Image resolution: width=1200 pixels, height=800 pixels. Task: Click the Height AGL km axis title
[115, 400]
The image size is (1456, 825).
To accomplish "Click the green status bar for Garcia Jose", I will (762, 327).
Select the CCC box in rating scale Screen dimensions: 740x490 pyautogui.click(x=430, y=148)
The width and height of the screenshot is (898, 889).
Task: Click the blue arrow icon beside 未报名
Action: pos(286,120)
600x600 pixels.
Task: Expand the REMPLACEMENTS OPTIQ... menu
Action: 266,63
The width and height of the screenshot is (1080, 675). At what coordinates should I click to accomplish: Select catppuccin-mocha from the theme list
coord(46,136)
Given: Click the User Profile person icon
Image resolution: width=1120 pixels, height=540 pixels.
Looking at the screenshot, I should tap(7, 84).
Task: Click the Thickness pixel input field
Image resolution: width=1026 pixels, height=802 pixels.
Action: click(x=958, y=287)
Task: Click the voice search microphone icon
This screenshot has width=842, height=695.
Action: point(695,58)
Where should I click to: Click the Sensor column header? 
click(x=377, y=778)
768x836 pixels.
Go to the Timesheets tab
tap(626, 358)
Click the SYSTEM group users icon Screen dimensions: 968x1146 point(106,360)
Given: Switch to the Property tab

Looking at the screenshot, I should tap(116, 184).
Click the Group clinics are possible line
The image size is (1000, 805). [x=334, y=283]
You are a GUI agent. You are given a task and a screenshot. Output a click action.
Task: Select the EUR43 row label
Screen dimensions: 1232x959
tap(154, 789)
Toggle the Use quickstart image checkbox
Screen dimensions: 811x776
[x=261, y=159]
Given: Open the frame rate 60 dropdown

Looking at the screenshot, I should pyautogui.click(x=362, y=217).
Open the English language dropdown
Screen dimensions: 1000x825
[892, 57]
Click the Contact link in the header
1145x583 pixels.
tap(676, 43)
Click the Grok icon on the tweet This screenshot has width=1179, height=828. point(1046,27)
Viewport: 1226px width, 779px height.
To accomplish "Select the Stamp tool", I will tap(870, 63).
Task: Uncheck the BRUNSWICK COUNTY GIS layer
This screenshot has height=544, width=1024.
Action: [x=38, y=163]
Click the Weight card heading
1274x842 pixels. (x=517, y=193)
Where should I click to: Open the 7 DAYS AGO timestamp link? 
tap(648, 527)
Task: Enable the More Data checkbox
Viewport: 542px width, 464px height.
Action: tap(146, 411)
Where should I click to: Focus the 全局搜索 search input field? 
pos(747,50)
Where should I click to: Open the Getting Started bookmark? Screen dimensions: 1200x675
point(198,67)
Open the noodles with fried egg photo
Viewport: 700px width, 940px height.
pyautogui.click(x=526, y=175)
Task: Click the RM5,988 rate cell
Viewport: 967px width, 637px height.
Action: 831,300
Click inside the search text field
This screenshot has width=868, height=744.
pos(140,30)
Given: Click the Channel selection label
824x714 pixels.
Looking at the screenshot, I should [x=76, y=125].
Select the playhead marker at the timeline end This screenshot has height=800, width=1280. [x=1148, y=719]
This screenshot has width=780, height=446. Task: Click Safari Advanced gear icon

__________________________________________________

> REQUIREMENT
Read through the records above and copy the lines that contain "will".

> EXERCISE ANSWER
To accomplish "Click the green status bar for Garcia Jose", I will (762, 327).
To accomplish "Select the Stamp tool", I will tap(870, 63).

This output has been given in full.